Two of these players, Falcons linebacker Coy Wire and Arizona wide receiver Lance Long, made the cut. Wide receiver David Tyree (N.Y. Giants) and fullback Boomer Grigsby (Texans) were released and are hoping their careers, somehow, continue. Running back Ian Johnson (Vikings), the only rookie we profiled, signed to Minnesota's practice squad Sunday after being waived.

For some, their dreams have been fulfilled. For others, those dreams have been deferred.

We knew from the outset of this project that we were dealing with special types of players -- and men. They knew their NFL existence required precision, sacrifice, minimal mistakes, the capitalization of opportunities, remaining healthy and some good breaks.

These were not the most gifted players on the field, but each possessed that certain want-to and grit that so many of us could relate to. These are the types of people who would work hard no matter what their occupation. They were not the types of players who were afforded much. Instead, they were among those who generate first- and second-chances, because of their resilience and respect for the game.

Wire overcame a career-threatening neck injury to earn a job as Atlanta's special teams captain in 2008. The feel-good comeback was short-lived, as the Falcons drafted outside linebacker Spencer Adkins, acquired veteran Mike Peterson and got back 2008 draft pick Robert James, who missed last season after an injury.

In order to keep his spot on the team, we saw Wire push himself through some of the most daunting offseason conditioning of any NFL player. He made an immediate case early in training camp for his retention by learning all three linebacker positions and earning enough trust to become the backup signal caller and, once again, special teams ace. For eight seasons Wire has managed to make himself indispensable.

Wire was arguably the most inspirational player in our series. The Falcons plan to use his introductory video to show their scouts the type of player, character-wise, they want on their roster.

Grigsby, unfortunately, suffered a high-ankle sprain that would sideline him for up to two months. That is the type of injury no player can afford, especially one not guaranteed a spot. He was released two weeks before Saturday's cut down and reached an injury settlement with the Texans. The tough part about Grigsby's bid to return to the NFL -- after being released in Week 1 of the 2008 season by Miami -- being cut short is that he was well on his way to earning a roster spot as the backup fullback and special teams ace.

Grigsby's candor and energy for maximizing every second of life was refreshing and entertaining. The cowboy from Illinois provided us many amusing moments, especially his hustle to sneak into the sound check of a George Strait concert. Grigsby is rehabbing back in Arizona, where he lives with Vikings defensive end Jared Allen, and plans to return to the NFL this season, possibly with Houston.

This likely won't be the last we've heard of, or from, Grigsby.

- **BRIEF**:
Resume the piece about the NFL roster cut players, picking up right after its final sentence.

Entries drawn from a collection:

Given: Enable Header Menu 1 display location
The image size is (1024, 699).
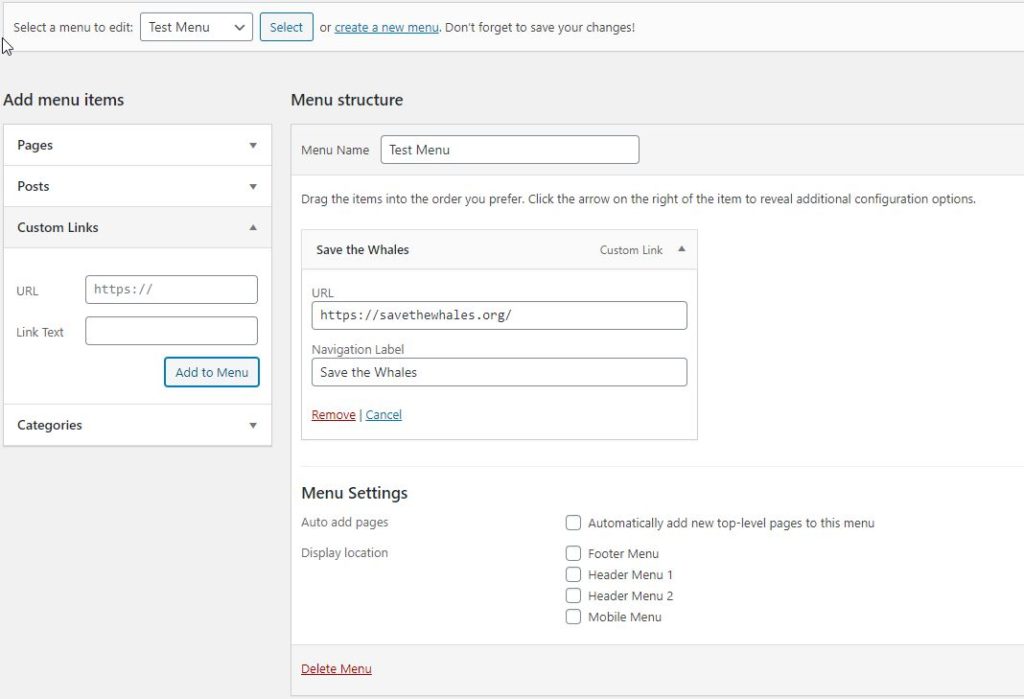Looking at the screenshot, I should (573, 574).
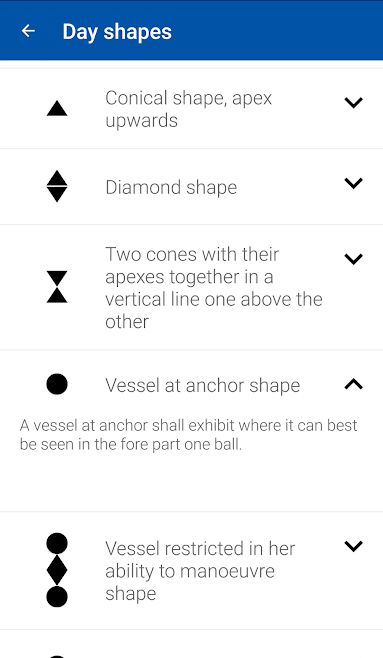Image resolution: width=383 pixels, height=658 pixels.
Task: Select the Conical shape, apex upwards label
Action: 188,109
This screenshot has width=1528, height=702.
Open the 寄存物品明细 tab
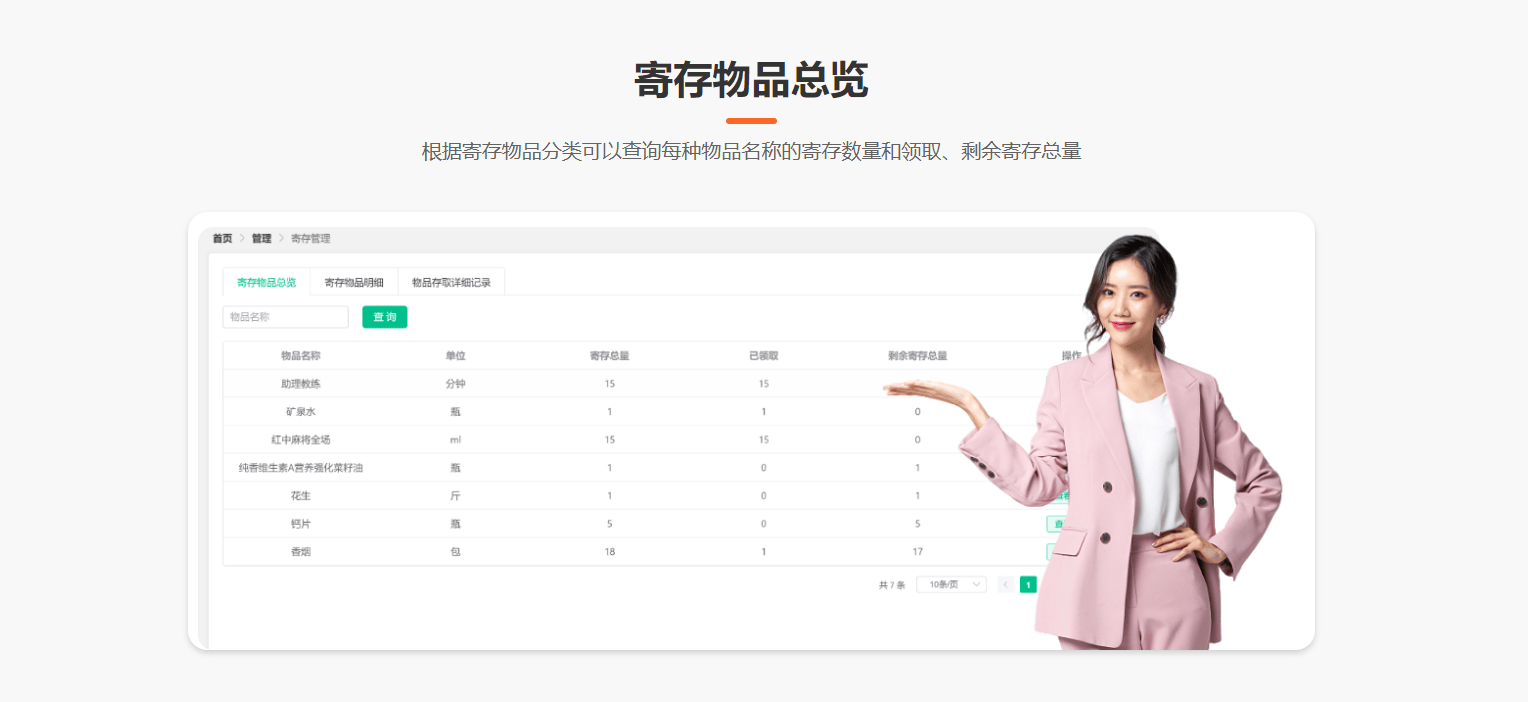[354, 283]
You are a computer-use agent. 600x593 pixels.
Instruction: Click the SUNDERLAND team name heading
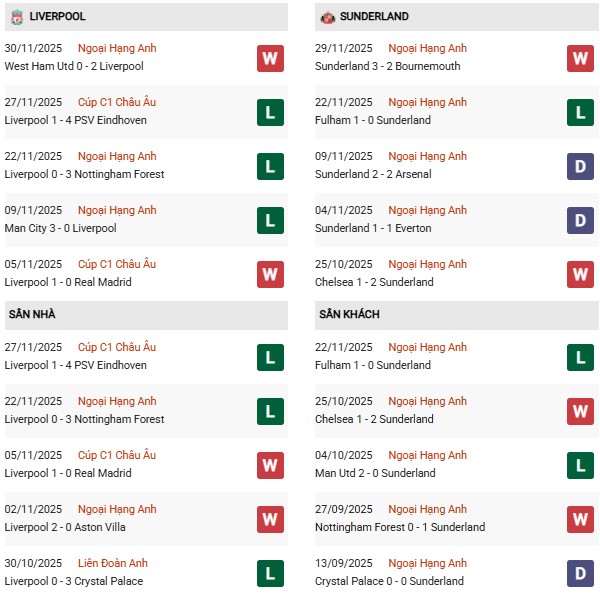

- **THE ANSWER**:
Tyree had the deck stacked against him from the outset, but as he said, he liked to "start in a pit and dig his way out." He had been out of football since his Super Bowl heroics two seasons ago with a knee injury and was surrounded by young wide receiver prospects with the Giants.

"The top five were easy to see -- Steve [Smith], Domenik [Hixon], Mario Manningham, Hakeem [Nicks] and Ramses [Barden]," Tyree said. "It was really three guys fighting for one spot."

Hamstring and groin injuries and inconsistency catching the ball sealed Tyree's fate. However, he has already heard from a handful of teams and it is likely Tyree will be signed within the next two weeks.

Like Wire, Tyree is deeply religious. He has a peaceful means of dealing with adversity; his first reaction to being cut was to take his kids to the movies and out for pizza. Though he is at ease with how things worked out with the Giants, he's not comfortable with this being a means to some unknown end.

His competitive fire has been stoked by being cut by a team where he's forever entrenched in history; he plans to make history again, just elsewhere, he said. Tyree's professionalism and sense of making everyone feel at ease -- including those of us who covered him during this journey -- was appreciated by his teammates, like Barden, who said Tyree always carried himself in such a way that made younger players aspire to be better in every facet of life.

"I've learned a lot through this and I believe I'm so much more prepared and stronger for what comes next," Tyree said after being cut.

Johnson's bid to make it with the Vikings seemed to grip us differently than the others because he and his wife, Chrissy, put so much into him making it to the NFL. In them we saw so much youthful hope, but we also knew that if things didn't work out, the potential heartbreak could be doubly painful since seemingly everything that took place was done in tandem.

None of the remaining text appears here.